“Non sempre ciò che vien dopo è progresso“, diceva Alessandro Manzoni.
E in effetti sembra essere l’equivoco narrativo che caratterizza il nostro tempo: la differenza percepita tra progresso umano e progresso tecnico. Portando i discorsi a livello pratico, non sempre ciò che è digitale è necessariamente progresso.
Per questo Martina Pastorelli, giornalista, crede sia necessario riflettere sul ruolo di strumenti digitali come il Green Pass dell’era Covid.
Proprio su di lui c’è un chiarimento importante: “E’ fatto per rimanere“. Vediamo infatti negli ultimi giorni parlare di una sorta di “Green Pass Mondiale” proposto dall’Organizzazione Mondiale della Sanità.
Con la promessa di eliminare scartoffie e quant’altro, quello che dovrebbe essere il nuovo strumento di identità digitale è presentato dalle istituzioni europee nel migliore dei modi.
Intanto un’innumerevole quantità di dati personali potrebbe venir raccolta e inserita in grandi server. E nell’ambito delle notizie sul dossieraggio una spontanea riflessione è d’obbligo. Ne abbiamo parlato in diretta a Un Giorno Speciale.
“Ci sono tre eventi che vedono l’Italia coinvolta” – spiega la giornalista.
“A febbraio 2020, quindi prima che venisse ufficialmente dichiarata la pandemia, Bruxelles aveva pubblicato un documento strategico che si intitolava ‘Plasmare il futuro digitale dell’Europa’, e che prevedeva il ricorso ad una identità elettronica pubblica universalmente accettata.
A marzo 2021 la Commissione europea aveva rilasciato il piano digitale del prossimo decennio, il 2030 Digital Compass.
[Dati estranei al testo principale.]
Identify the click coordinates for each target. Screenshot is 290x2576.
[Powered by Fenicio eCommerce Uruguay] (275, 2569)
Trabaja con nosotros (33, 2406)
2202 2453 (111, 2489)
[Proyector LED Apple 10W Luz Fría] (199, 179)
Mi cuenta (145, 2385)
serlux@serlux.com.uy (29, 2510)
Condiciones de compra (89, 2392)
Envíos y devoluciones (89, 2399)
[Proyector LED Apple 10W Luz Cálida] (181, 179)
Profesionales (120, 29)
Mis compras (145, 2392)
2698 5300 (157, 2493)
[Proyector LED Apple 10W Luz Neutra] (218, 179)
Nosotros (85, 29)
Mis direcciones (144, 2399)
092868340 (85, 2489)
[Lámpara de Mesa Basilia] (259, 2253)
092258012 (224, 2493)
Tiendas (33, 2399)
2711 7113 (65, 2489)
Nessuno ha fatto una piega. Questo trasforma gli Stati in erogatori di servizi e i cittadini in utenti.
Cambia completamente il nostro status“.
“Terzo fatto, sul quale non mi risulta che l’Italia abbia mai preso ufficialmente posizione contraria, a novembre 2022 il G20 di Bali ha approvato l’introduzione di passaporti vaccinali e identità digitali globali. Sono carte firmate, accordi a cui si è aderito“.
Il resto, decreti legge e dichiarazioni, non basterebbero a tirarci fuori dallo scenario descritto da Pastorelli.
In verità, anzi, un DDL del 2 marzo sembra confermare l’utilizzo futuro di strumenti simil-certificazione verde.